“DAX 30: Stage is Set for a New All-Time High” was published on October 3rd, 2016. While the German benchmark index was trading close to 10 530, Elliott Wave analysis of its monthly chart made us believe the bulls are going to succeed at lifting it above 12 400 in the months ahead. That was over a month before the so-called “Trump rally”, which proves that Ralph Nelson Elliott was right when he said that “the habit of the market is to anticipate, not to follow.”
That is how the German DAX 30 looked like eight months ago. The logic behind the bullish outlook was simple: trends tend to develop in the form of a five-wave pattern, called an impulse. Since the fifth wave – V – of the post-March 2009 uptrend was missing, we assumed the bulls were not done just yet. In 99 out of 100 times, the fifth wave would exceed the extreme of the third wave of the same pattern. Therefore, the DAX 30 was supposed to rise to a new all-time high.

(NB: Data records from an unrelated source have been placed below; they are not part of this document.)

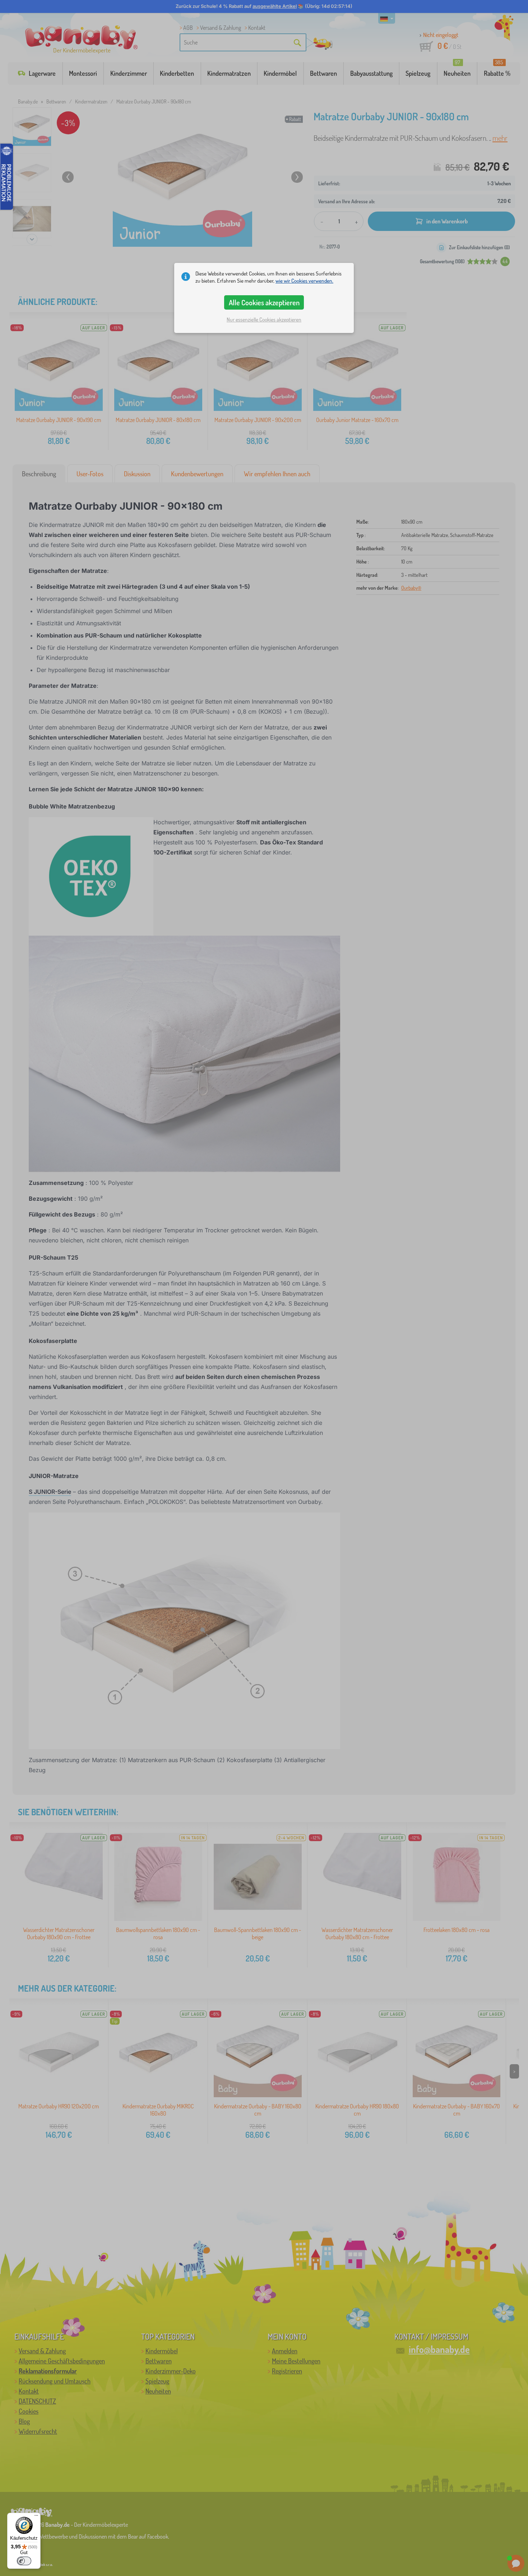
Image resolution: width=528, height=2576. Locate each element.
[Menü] (36, 2517)
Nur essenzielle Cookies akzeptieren (264, 319)
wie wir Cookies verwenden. (304, 280)
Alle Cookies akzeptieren (264, 302)
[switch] (24, 2561)
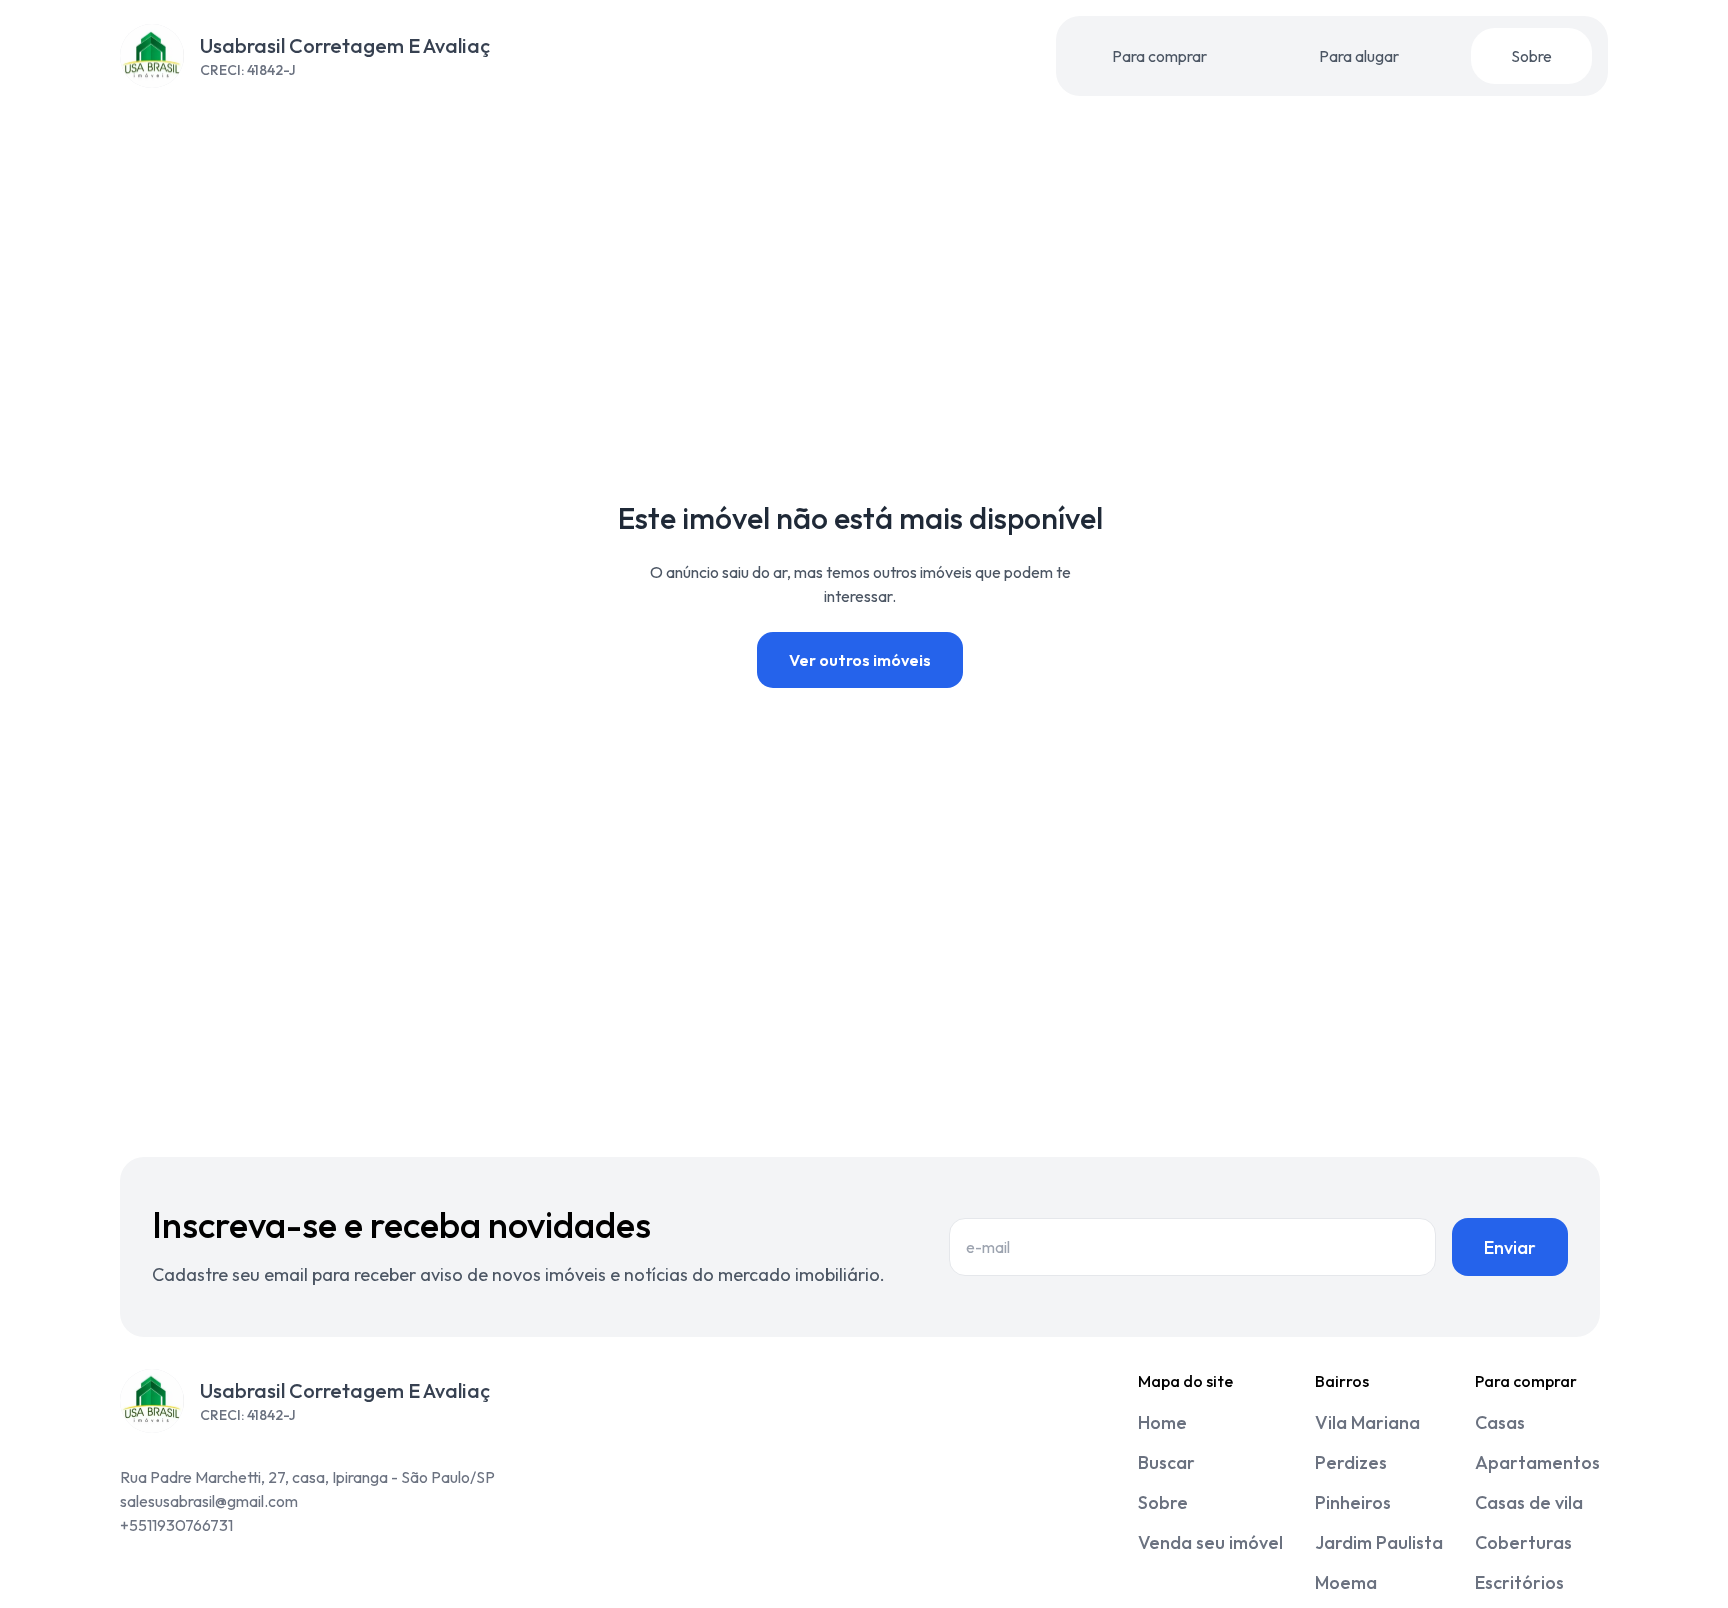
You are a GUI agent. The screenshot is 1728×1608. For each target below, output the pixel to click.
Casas (1500, 1422)
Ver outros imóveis (860, 660)
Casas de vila (1529, 1502)
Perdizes (1351, 1462)
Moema (1346, 1582)
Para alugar (1359, 56)
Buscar (1166, 1462)
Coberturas (1523, 1542)
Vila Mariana (1367, 1422)
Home (1162, 1422)
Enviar (1510, 1247)
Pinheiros (1353, 1502)
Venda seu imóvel (1210, 1542)
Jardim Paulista (1379, 1542)
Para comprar (1159, 56)
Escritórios (1519, 1582)
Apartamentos (1537, 1462)
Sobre (1531, 56)
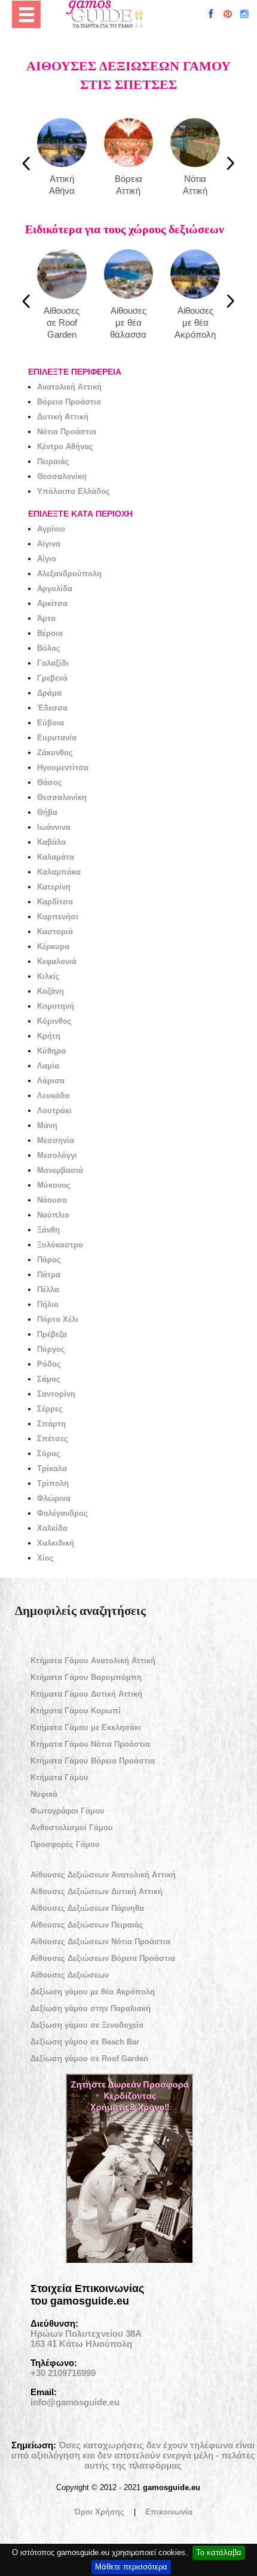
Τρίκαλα (52, 1468)
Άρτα (46, 618)
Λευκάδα (53, 1095)
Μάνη (47, 1125)
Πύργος (51, 1349)
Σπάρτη (51, 1423)
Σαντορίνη (56, 1393)
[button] (211, 14)
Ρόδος (49, 1364)
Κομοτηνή (55, 1006)
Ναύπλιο (53, 1214)
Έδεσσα (52, 707)
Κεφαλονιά (57, 961)
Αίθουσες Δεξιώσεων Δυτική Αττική (96, 1891)
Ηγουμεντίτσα (62, 767)
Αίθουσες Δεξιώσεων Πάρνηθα (87, 1908)
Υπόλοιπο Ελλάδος (73, 491)
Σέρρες (50, 1408)
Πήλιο (48, 1304)
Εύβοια (50, 722)
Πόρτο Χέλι (57, 1319)
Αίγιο (46, 558)
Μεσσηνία (55, 1140)
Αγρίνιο (51, 528)
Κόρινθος (54, 1021)
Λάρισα (51, 1080)
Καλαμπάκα (59, 871)
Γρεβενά (52, 678)
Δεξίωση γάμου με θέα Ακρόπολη (92, 1991)
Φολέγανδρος (62, 1513)
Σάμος (48, 1379)
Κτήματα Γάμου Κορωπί (75, 1710)
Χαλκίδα (52, 1528)
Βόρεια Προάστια (69, 401)
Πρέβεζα (52, 1334)
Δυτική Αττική (62, 416)
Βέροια (50, 633)
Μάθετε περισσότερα (131, 2566)
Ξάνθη (48, 1229)
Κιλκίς (48, 976)
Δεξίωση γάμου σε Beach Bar (84, 2041)
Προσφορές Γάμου (65, 1844)
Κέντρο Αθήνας (65, 446)
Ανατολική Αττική (69, 386)
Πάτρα (48, 1274)
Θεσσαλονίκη (62, 476)
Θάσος (49, 782)
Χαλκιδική (55, 1543)
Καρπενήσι (57, 916)
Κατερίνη (54, 886)
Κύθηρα (51, 1050)
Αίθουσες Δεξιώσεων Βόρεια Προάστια (102, 1958)
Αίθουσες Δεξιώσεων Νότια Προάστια (100, 1941)
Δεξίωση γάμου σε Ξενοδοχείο (86, 2025)
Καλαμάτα (55, 857)
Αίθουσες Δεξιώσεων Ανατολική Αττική (103, 1874)
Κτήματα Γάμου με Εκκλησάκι (85, 1727)
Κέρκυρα (53, 946)
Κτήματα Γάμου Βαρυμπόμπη (86, 1677)
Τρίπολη (53, 1483)
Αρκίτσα (52, 603)
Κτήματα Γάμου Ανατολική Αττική (92, 1660)
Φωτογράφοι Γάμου (67, 1810)
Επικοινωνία (168, 2511)
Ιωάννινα (54, 827)
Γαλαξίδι (53, 663)
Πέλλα (48, 1289)
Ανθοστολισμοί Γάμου (71, 1827)
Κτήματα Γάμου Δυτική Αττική (86, 1693)
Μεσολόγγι (57, 1155)
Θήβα (47, 812)
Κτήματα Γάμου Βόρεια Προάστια (92, 1760)
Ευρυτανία (57, 737)
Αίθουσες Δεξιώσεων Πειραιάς (86, 1924)
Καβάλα (51, 842)
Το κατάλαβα (218, 2552)
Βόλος (48, 648)
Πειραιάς (53, 461)
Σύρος (48, 1453)
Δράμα (49, 692)
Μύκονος (54, 1185)
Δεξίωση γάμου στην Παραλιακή (90, 2008)
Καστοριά (55, 931)
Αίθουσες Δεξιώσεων (69, 1974)
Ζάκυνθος (55, 752)
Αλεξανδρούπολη (69, 573)
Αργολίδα (54, 588)
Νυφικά (43, 1794)
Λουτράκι (54, 1110)
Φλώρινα (54, 1498)
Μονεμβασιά (60, 1170)
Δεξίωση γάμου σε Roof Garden (89, 2058)
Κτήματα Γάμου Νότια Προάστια (90, 1744)
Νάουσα (52, 1200)
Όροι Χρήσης (99, 2511)
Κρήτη (48, 1035)
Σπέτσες (52, 1438)
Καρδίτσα (55, 901)
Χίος (45, 1557)
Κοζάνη (50, 991)
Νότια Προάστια (66, 431)
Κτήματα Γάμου (59, 1777)
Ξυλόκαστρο (60, 1244)
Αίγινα (48, 543)
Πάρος (49, 1259)
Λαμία (48, 1065)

On May 16th, 2017, it climbed to as high as 12 841, which is exactly 444 points higher than the top of wave III. Well done, now what? According to the theory, every impulse is followed by a correction of three waves in the opposite direction, which normally retraces back to the termination area of the fourth wave. This means that once wave V ends somewhere between 13 000 and 14 000, the bears should return to cause a 30%-35% pullback in the German blue chip index. From a technical standpoint, it is too late to buy and too early to short, so staying aside appears to be the best thing to do.